**Check your understanding**
• a. Could you copy the part of the school burnout methods passage that opens with the words containing "2.4.3. Control variables" and closes with "boys (Herrmann et al., 2019)."?
• b. Can you proceed with the school burnout methods passage, starting right after its final sentence?

2.4.2. School burnout symptoms
To measure participants’ school burnout symptoms, a Dutch translated version of the nine-item School Burnout Inventory (SBI; Salmela-Aro et al., 2009) was used. The scale consists of four ‘exhaustion at school’ items, three ‘cynicism towards the meaning of school’ items, and two ‘sense of inadequacy at school’-items. Examples of items for each subscale are “I feel overwhelmed by my schoolwork” for exhaustion at school, “I feel that I’m losing interest in my schoolwork” for cynicism towards the meaning of school, and “I often have feelings of inadequacy in my schoolwork” for sense of inadequacy at school. The extent in which participants agreed with the statements were indicated on a six-point Likert scale (1 = Totally disagree to 6 = Totally agree). A sum score was computed, in which a higher score indicated that participants experienced more school burnout symptoms. In the full sample scores ranged from 9 to 54 and in the subsample, scores ranged from 12 to 47. The internal consistency found in previous research was sufficient (α = 0.67–0.80; Salmela-Aro et al., 2009). In both current samples the internal consistency was good (α = 0.83 in the full sample and α = 0.85 in the subsample).
2.4.3. Control variables full sample
2.4.3.1. Gender
Self-identified gender was asked at the beginning of the questionnaire. We used this as covariate, because girls tend to report more exhaustion than boys (Herrmann et al., 2019).
2.4.3.2. SES
An estimation of participants’ SES was made using the first four digits of the postal code of the participants’ home addresses. To this end, we used information available from a register at Rijksinstituut voor Volksgezondheid en Milieu (RIVM) provided data on SES scores (called status scores) for every four-digit postal code district in the Netherlands that has a minimum of one hundred households. The status scores in the RIVM register were realized through a principal component analysis (PCA) on districts’ average income, and percentages of low-income households, low educational attainment, and unemployment RIVM. A given status score represented the average SES of a four-digit postal code district, relative to other postal code districts. Estimating SES based on where students lived permitted us to include a reliable measure of SES without having to ask participants for more ethically sensitive personal information, such as parental income, educational level, or employment status. We included SES as a covariate because SES might be related to school burnout symptoms (Luo et al., 2016).
2.4.3.3. School track
Dutch secondary education is tracked. There are seven tracks in total. While tracking can start from grade 7 on (age 12–13), many secondary schools have classes that are combinations of tracks in the lower grades. Participating adolescents were from one of the three upper tracks, a combination class or an extra challenge class of the upper track. For brevity, we refer to these five as tracks. They are summarized in Table 1. We included school track as covariate because a previous study showed that students on an academic track experienced more exhaustion than students in a vocational track (Salmela-Aro et al., 2008a,b).
2.4.3.4. Grade point average
Adolescents’ academic achievement was measured by their Grade Point Average (GPA) at their school, including Dutch, English, Math, Geography, and History. The GPA scale in the Netherlands ranges from 1 (lowest) to 10 (highest). Adolescents’ grades were retrieved in the period around the completion of the questionnaire and reflected a grade from the beginning of the school year until the moment of the study. Note that in the Dutch school system, students’ achievement is graded relative to their school track. This means that students at the higher general secondary education need to meet higher standards to receive an 8 compared to pre-vocational education students, but they need to meet lower standards compared to students at the pre-university school track. We included GPA as covariate because lower academic achievement might be related to more school burnout symptoms (Herrmann et al., 2019).

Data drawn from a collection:

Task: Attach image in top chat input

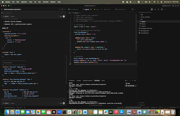Action: click(x=61, y=16)
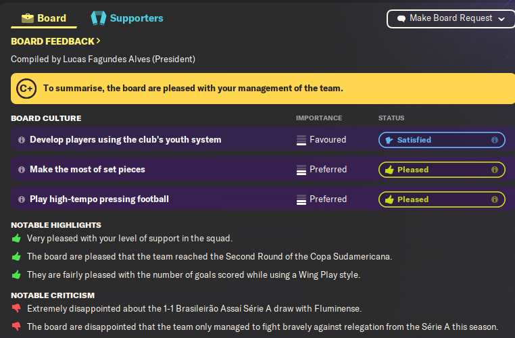The height and width of the screenshot is (338, 515).
Task: Click the C+ grade badge icon
Action: point(26,88)
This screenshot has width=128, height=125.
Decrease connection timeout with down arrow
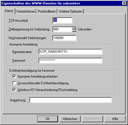(74, 31)
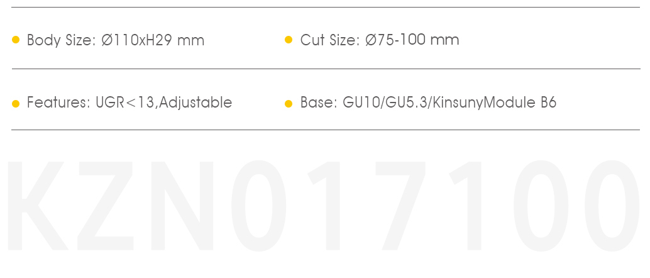Click the Base GU10/GU5.3/KinsunyModule B6 text
This screenshot has width=650, height=278.
[428, 103]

**Answers provided**
• a.
2.4.3. Control variables full sample
2.4.3.1. Gender
Self-identified gender was asked at the beginning of the questionnaire. We used this as covariate, because girls tend to report more exhaustion than boys (Herrmann et al., 2019).

• b.
2.4.4. Math effort task
For the academic stressor (to enable measuring vagal withdrawal) we used an adapted version of the MET developed by Engle-Friedman et al. (2003), programmed in OpenSesame (Mathôt et al., 2012). In this arithmetic task students were presented with addition trials of three numbers, which were presented for 1,000 milliseconds each in a sequence (with 750 ms between the numbers), and which they were instructed to sum up (see Table 2). After the last number, participants had 5 s to type in their answer. The task started with two practice problems, followed by a first block with fixed addition trials with increasing difficulty (levels 1–5) to expose the participants to an academic stressor. In this block, three problems of each difficulty level were presented in a fixed order and with fixed number sequences to ensure everyone received the same difficulty. No performance feedback was given, again to avoid differences in stress exposure. After this first block, several blocks with self-adjusted difficulty were started (which are not part of this study). During the academic stressor block, vagal activity was continuously measured to assess vagal withdrawal (see section 2.4.5). The total duration of the academic stressor block was 3 min.
Table 2. Explanation of difficulty levels in the arithmetic task.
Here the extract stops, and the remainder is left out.